* PROBLEM TO WORK ON:
A stretch of the entries below is to be set down exactly, running from the line with "For every named target in this 1203×2576" through the line with "[Pinterest] (270, 2415)", both included, and no other line.

* DATA UNDER STUDY:

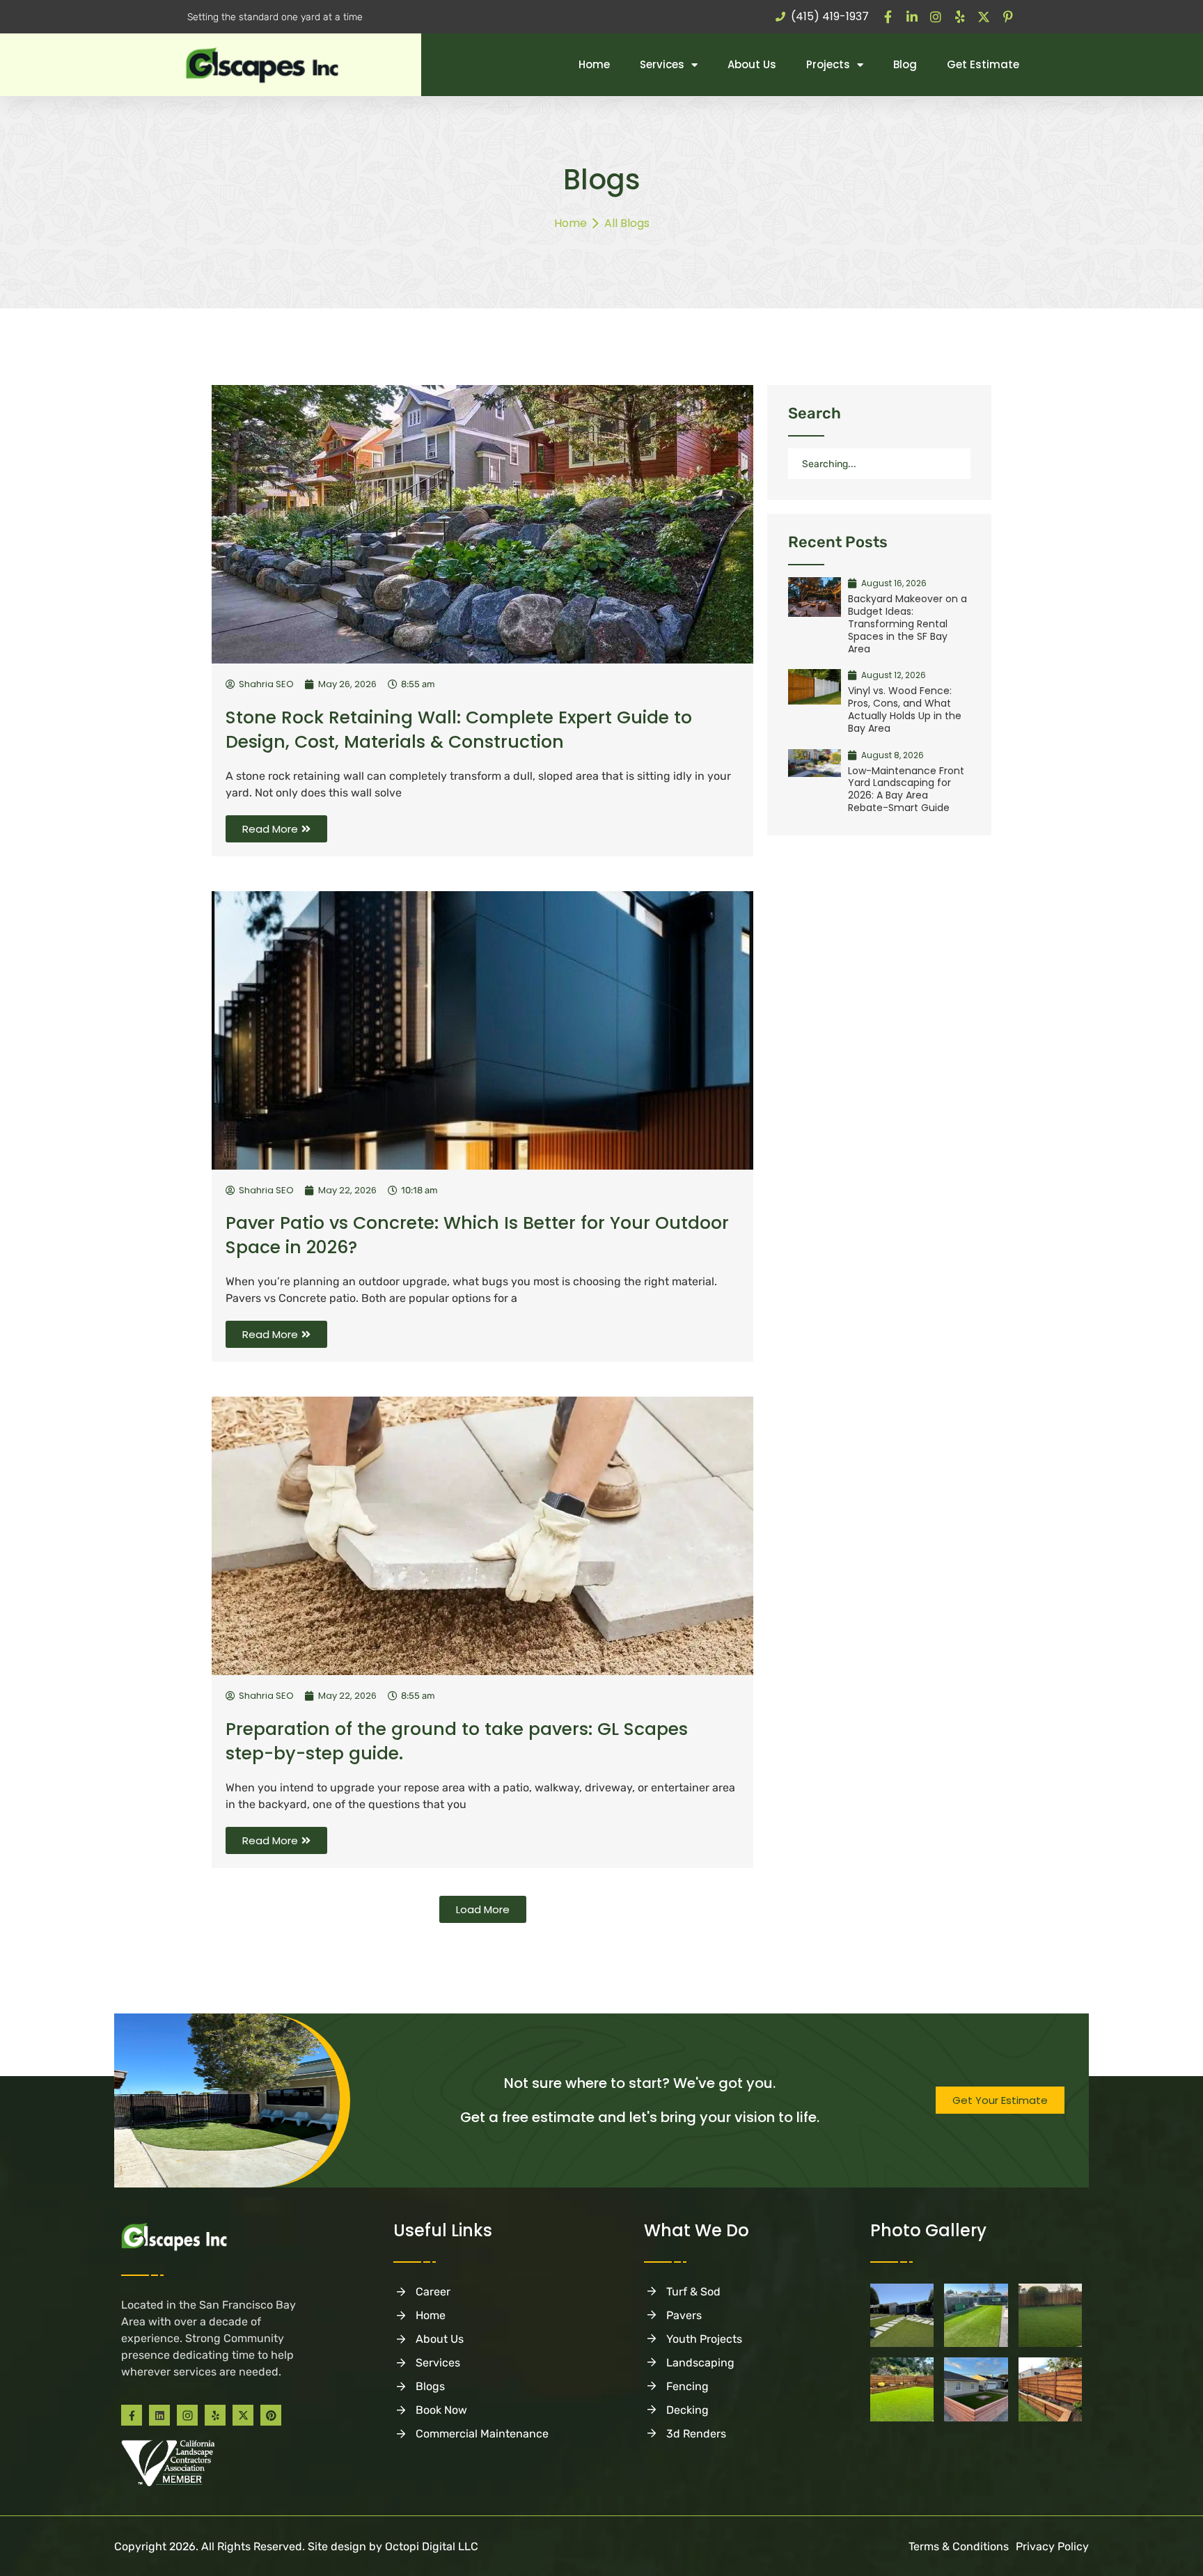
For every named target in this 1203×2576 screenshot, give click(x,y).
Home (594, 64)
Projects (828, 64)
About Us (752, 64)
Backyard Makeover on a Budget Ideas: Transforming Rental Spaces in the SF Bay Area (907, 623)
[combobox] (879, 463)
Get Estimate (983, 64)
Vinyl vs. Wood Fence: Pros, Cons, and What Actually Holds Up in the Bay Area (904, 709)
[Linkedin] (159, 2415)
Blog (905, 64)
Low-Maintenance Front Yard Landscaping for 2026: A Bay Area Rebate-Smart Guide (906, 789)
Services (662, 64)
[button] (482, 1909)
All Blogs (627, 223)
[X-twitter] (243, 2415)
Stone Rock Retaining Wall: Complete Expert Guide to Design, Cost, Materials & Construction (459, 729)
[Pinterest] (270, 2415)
---
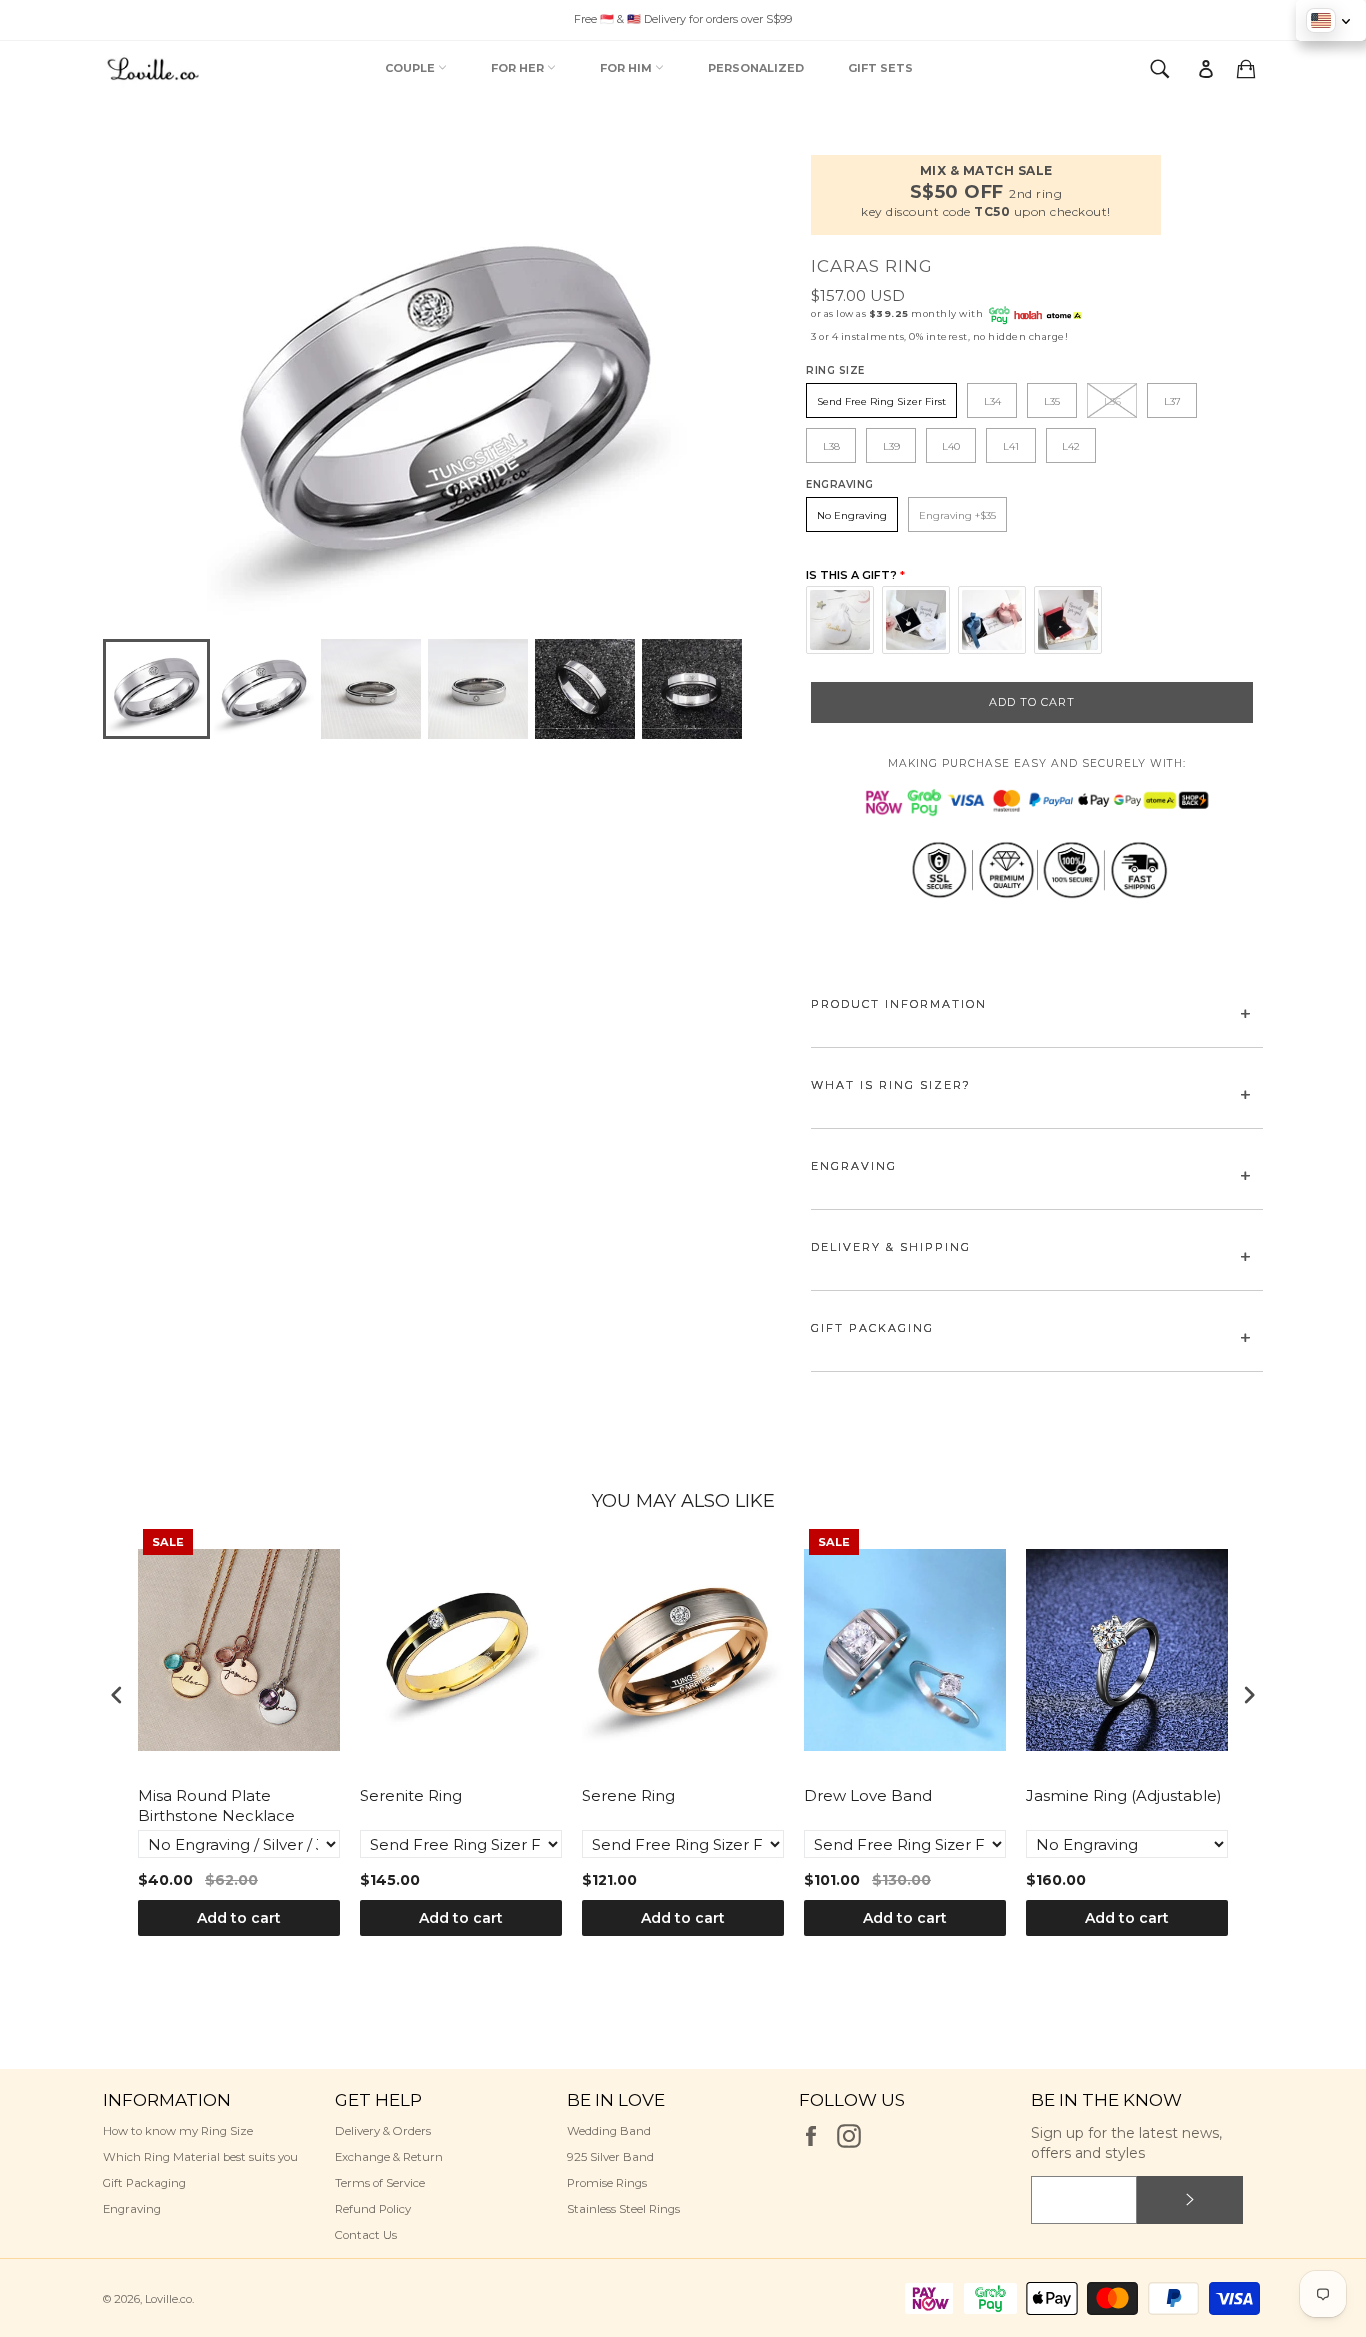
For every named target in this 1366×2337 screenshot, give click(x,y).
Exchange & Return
---
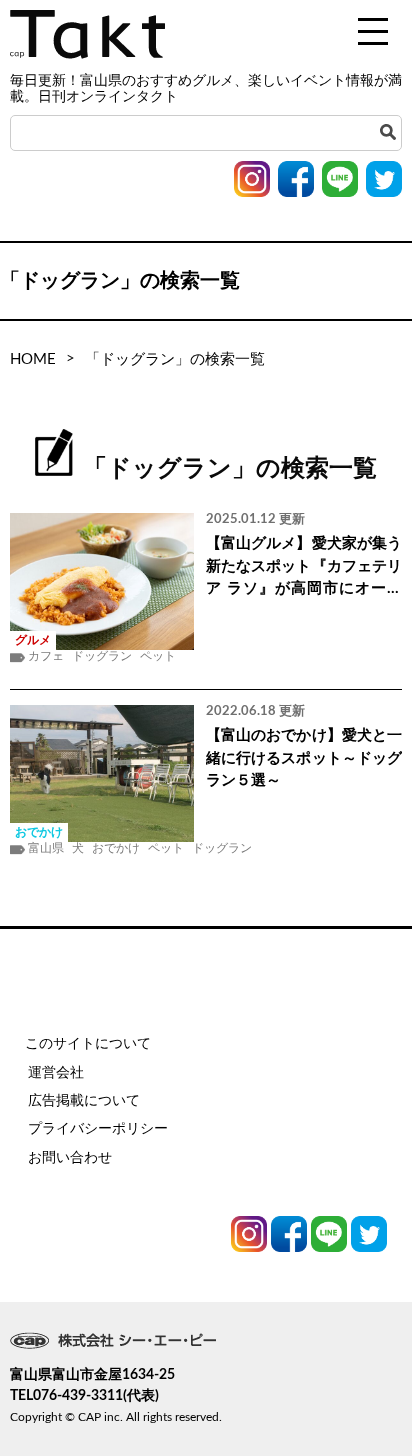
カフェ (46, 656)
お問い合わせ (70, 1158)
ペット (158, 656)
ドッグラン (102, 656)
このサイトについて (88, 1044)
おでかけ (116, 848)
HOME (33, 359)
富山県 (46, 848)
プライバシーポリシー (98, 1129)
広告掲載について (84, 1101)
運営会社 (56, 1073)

* TASK SOLUTION:
For every named target in this 1203×2576 screenshot, give click(x,y).
Home (594, 64)
Projects (828, 64)
About Us (752, 64)
Backyard Makeover on a Budget Ideas: Transforming Rental Spaces in the SF Bay Area (907, 623)
[combobox] (879, 463)
Get Estimate (983, 64)
Vinyl vs. Wood Fence: Pros, Cons, and What Actually Holds Up in the Bay Area (904, 709)
[Linkedin] (159, 2415)
Blog (905, 64)
Low-Maintenance Front Yard Landscaping for 2026: A Bay Area Rebate-Smart Guide (906, 789)
Services (662, 64)
[button] (482, 1909)
All Blogs (627, 223)
[X-twitter] (243, 2415)
Stone Rock Retaining Wall: Complete Expert Guide to Design, Cost, Materials & Construction (459, 729)
[Pinterest] (270, 2415)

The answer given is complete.